───── Stored data ─────
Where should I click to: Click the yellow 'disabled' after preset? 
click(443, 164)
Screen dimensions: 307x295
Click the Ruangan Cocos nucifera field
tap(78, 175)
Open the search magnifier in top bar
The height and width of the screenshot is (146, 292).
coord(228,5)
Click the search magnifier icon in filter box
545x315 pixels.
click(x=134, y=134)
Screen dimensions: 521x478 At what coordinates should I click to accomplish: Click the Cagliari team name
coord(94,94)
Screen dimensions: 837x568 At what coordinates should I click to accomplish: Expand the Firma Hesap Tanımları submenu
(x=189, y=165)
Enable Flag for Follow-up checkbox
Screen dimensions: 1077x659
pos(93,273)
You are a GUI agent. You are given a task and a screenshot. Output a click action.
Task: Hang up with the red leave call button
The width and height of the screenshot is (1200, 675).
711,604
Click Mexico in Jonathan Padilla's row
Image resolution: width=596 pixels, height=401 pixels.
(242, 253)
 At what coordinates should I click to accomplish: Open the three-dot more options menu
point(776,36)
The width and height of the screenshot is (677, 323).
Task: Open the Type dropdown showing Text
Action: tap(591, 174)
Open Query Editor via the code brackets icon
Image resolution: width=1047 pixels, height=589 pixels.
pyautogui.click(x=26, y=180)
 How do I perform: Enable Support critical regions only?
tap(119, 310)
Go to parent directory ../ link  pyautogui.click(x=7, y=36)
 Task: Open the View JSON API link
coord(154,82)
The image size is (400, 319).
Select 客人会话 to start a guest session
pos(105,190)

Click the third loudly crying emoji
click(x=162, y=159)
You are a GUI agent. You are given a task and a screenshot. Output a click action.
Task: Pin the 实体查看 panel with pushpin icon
─────
■ **Given instruction**:
Change every occurrence of "search magnifier" in the records to "magnifying glass" and reproduce all the lines with nothing else altered.

■ **Answer**:
Where should I click to: Click the yellow 'disabled' after preset? 
click(443, 164)
Screen dimensions: 307x295
Click the Ruangan Cocos nucifera field
tap(78, 175)
Open the magnifying glass in top bar
The height and width of the screenshot is (146, 292).
coord(228,5)
Click the magnifying glass icon in filter box
545x315 pixels.
click(x=134, y=134)
Screen dimensions: 521x478 At what coordinates should I click to accomplish: Click the Cagliari team name
coord(94,94)
Screen dimensions: 837x568 At what coordinates should I click to accomplish: Expand the Firma Hesap Tanımları submenu
(x=189, y=165)
Enable Flag for Follow-up checkbox
Screen dimensions: 1077x659
pos(93,273)
You are a GUI agent. You are given a task and a screenshot. Output a click action.
Task: Hang up with the red leave call button
The width and height of the screenshot is (1200, 675).
711,604
Click Mexico in Jonathan Padilla's row
Image resolution: width=596 pixels, height=401 pixels.
(242, 253)
 At what coordinates should I click to accomplish: Open the three-dot more options menu
point(776,36)
The width and height of the screenshot is (677, 323).
Task: Open the Type dropdown showing Text
Action: tap(591, 174)
Open Query Editor via the code brackets icon
Image resolution: width=1047 pixels, height=589 pixels.
pyautogui.click(x=26, y=180)
 How do I perform: Enable Support critical regions only?
tap(119, 310)
Go to parent directory ../ link  pyautogui.click(x=7, y=36)
 Task: Open the View JSON API link
coord(154,82)
The image size is (400, 319).
Select 客人会话 to start a guest session
pos(105,190)

Click the third loudly crying emoji
click(x=162, y=159)
You are a GUI agent. You are given a task and a screenshot. Output a click action.
Task: Pin the 实体查看 panel with pushpin icon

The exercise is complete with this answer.